Clares v 600 W. 183rd St. Realty Corp.
2025 NY Slip Op 05916 [242 AD3d 633]
October 28, 2025
Appellate Division, First Department
Published by New York State Law Reporting Bureau pursuant to Judiciary Law § 431.
As corrected through Wednesday, December 10, 2025


[*1]
 Nercida Clares et al., Appellants,
v
600 West 183rd Street Realty Corp., Also Known as 600 W 183rd St Realty Corp., et al., Respondents.

Northern Manhattan Improvement Corp., Legal Services, New York (Raunak J. Wolfe of counsel), for appellants.

Belkin Burden Goldman LLP, New York (Matthew S. Brett of counsel), for respondents.


HEADNOTES


Dismissal and Nonsuit - Restoring Action to Calendar - Motion to Renew Motion for Default Judgment - Law Office Failure and Lack of Prejudice to Opposing Party

Order, Supreme Court, New York County (David B. Cohen, J.), entered on or about April 3, 2025, which to the extent appealed from as limited by the briefs and appealable, denied plaintiffs' motion to renew its motion for an order of default judgment, unanimously modified, on the law, to grant renewal, and, upon renewal, to grant the motion to the extent of reinstating the complaint, and otherwise affirmed, without costs. Appeal from order, same court and Justice, entered on or about July 2, 2024, which denied plaintiffs' motion for a default judgment against defendants and sua sponte dismissed the action in accordance with CPLR 3215 (c), unanimously dismissed, without costs, as academic.

### [TASK DIRECTIONS]
Continue the Clares court decision, starting right after its last sentence. The records after this point have nothing to do with the court decision.

### [DATASET EXCERPTS]

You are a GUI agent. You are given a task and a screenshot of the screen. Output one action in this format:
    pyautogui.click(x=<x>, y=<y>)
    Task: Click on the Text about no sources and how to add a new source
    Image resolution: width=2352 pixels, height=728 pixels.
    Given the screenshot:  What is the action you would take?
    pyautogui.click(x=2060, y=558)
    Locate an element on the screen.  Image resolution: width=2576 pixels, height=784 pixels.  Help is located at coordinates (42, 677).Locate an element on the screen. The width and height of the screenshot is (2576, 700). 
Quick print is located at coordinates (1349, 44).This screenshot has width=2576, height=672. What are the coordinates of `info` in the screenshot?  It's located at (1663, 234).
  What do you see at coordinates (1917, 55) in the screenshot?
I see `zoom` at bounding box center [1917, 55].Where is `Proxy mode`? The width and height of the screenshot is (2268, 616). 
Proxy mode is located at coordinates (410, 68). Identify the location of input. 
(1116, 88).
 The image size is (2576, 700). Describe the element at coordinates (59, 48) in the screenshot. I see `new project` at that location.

### [RESPONSE]
In this action seeking relief for, among other things, rent overcharges, Supreme Court should have granted plaintiffs' motion for renewal of their motion for a default judgment, and upon renewal, should have granted the motion to the extent of reinstating this action, as the evidence submitted on the motion provided sufficient basis for restoration of the action (see Laourdakis v Torres, 98 AD3d 892, 893 [1st Dept 2012]). Upon renewal, plaintiffs' counsel explained that the parties were engaged in settlement discussions while a related rent overcharge action against these defendants involving 33 other tenants in the same building was being actively litigated. Counsel further explained that he was later transitioning to retirement while his law office was reopening after the height of the COVID-19 pandemic. Plaintiffs also presented admissible evidence of this action's merit, and defendants did not deny that the action has merit, nor did they assert that the delay of less than three months beyond the deadline for filing the default motion resulted in any prejudice to them. Notably, on renewal, plaintiffs presented evidence that defendants had served rent demands on them while neglecting to respond to their default motion.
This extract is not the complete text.